Since Stepney never got around to making the record before he died, the Stepney sisters gathered nearly two dozen demos recorded by their father in his home studio to comprise it. Based around keyboards, vibraphone, bass and an early drum machine, these instrumentals find Stepney both working out arrangements of songs he’d written for other artists, and writing music for its own sake. Under the former heading, EWF’s “That’s the Way of the World” shows that the arrangement was fully intact from the beginning, while “Imagination” (which one daughter claims as the song she wants to walk her down the aisle of her wedding) presents the backbone of the song that would anchor EWF’s album Spirit, released after Stepney’s death (and dedicated to him). Originally composed as an instrumental showcase for session guitarist and Stepney regular Phil Upchurch, the groovy Latinized piano overdubs of “Black Gold” would eventually morph into the Rotary Connection’s psych/soul gem “I Am the Black Hole of the Sun.”

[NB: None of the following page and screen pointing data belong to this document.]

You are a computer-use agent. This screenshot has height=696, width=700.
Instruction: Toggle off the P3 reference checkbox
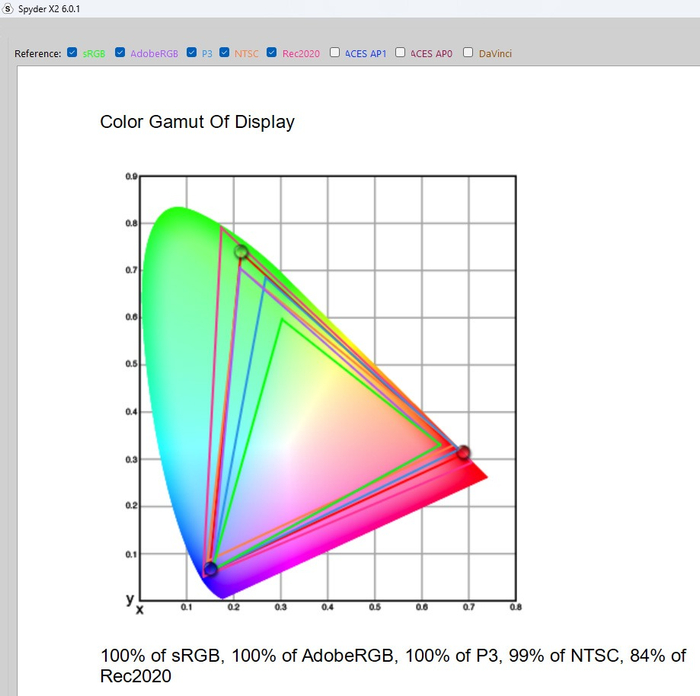coord(192,53)
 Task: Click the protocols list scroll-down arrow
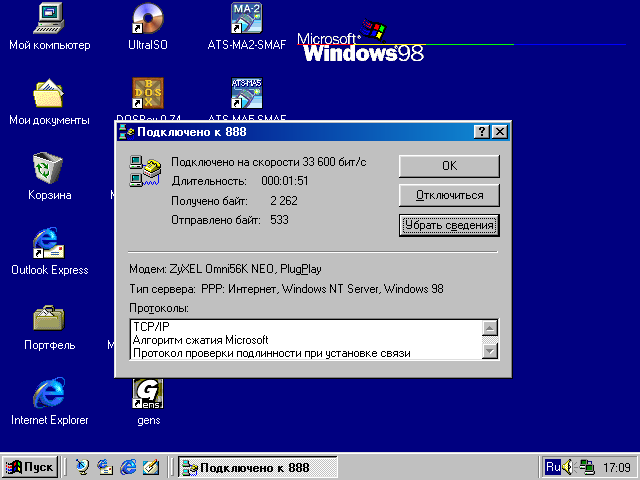pos(490,351)
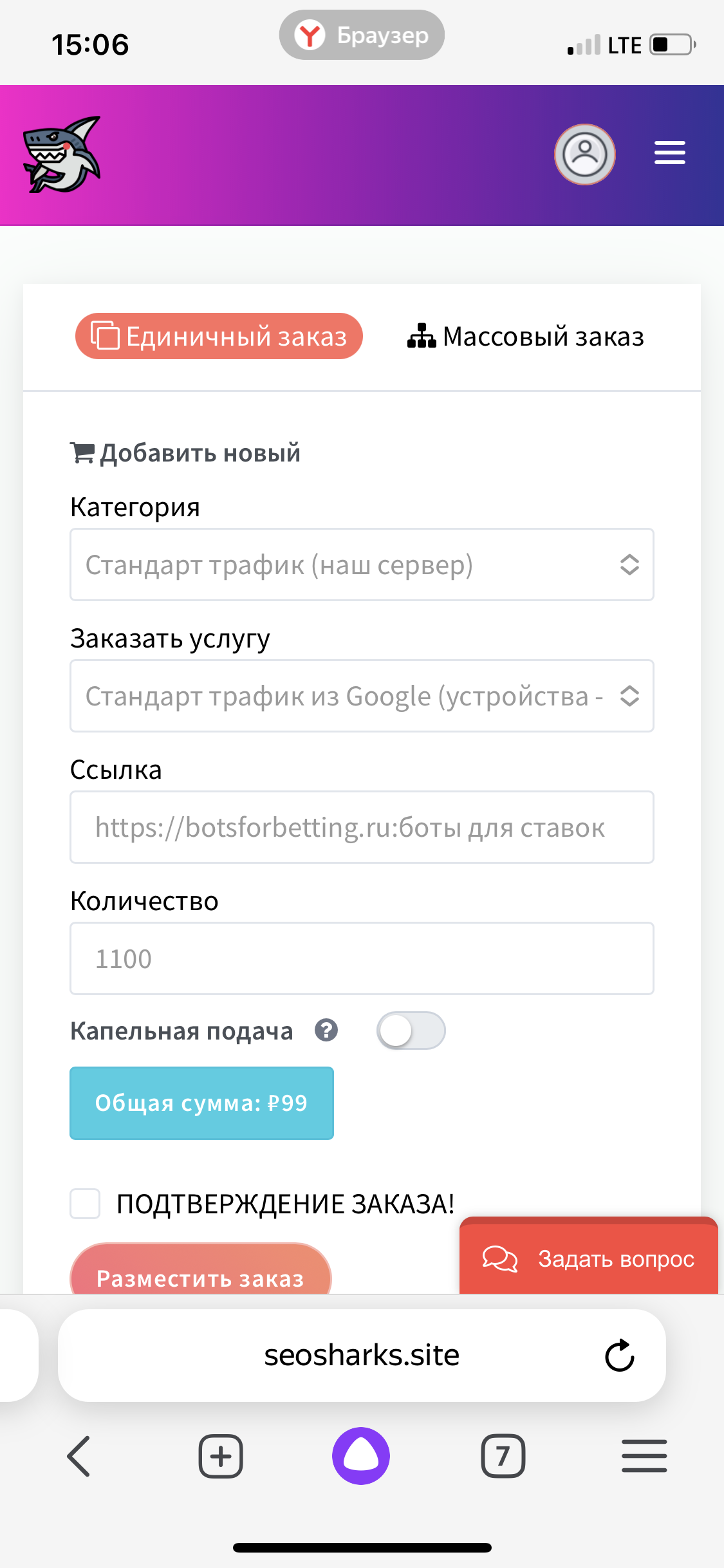
Task: Expand the Категория dropdown
Action: (362, 565)
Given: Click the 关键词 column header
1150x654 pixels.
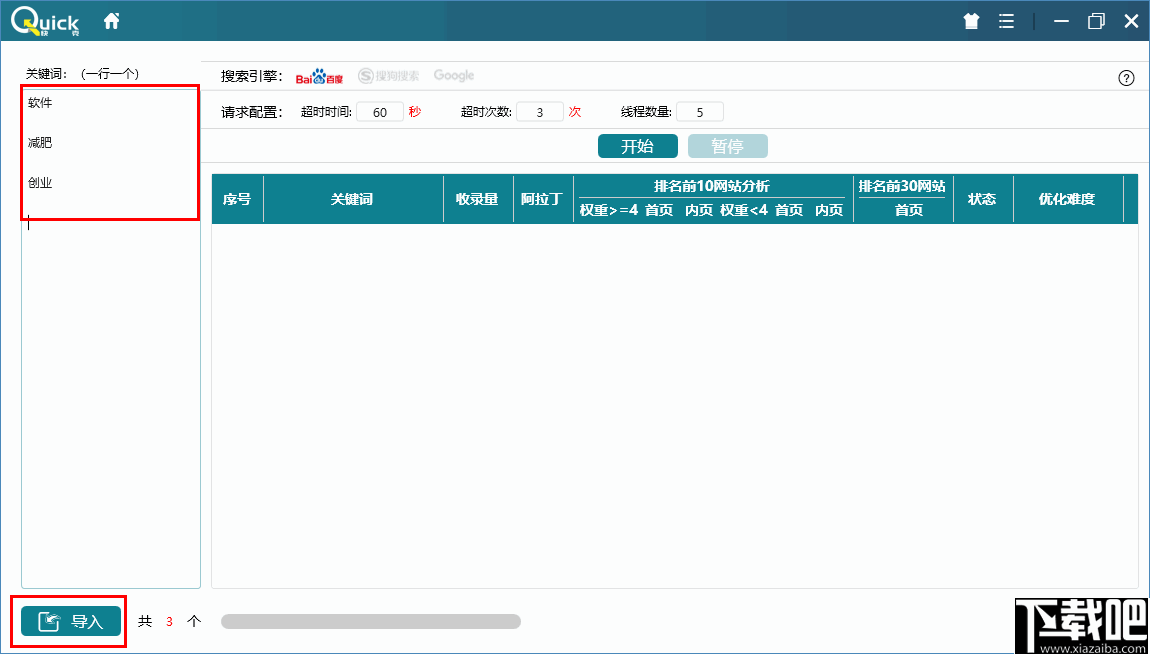Looking at the screenshot, I should point(353,198).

But it’s the category of unattached originals that contains the most striking delights, from groovy experiments like “Funky Sci-Fi” and “Look B4U Leap” to the sparkling piano/vibes duet on “Denim Groove” and the warmly soulful “Notes From Dad.” The record ends with the title track, another gorgeous melody revolving around the interweaving of vibraphone and piano. It’s tempting to imagine what these songs might have sounded like fleshed out by studio musicians and the Baroque Soul sound, but, as bare bones as they are here, they sound like fully expressed ideas given appropriate performances. Demos they may be, but the tracks compiled on Step on Step still confidently convey the soul of Charles Stepney.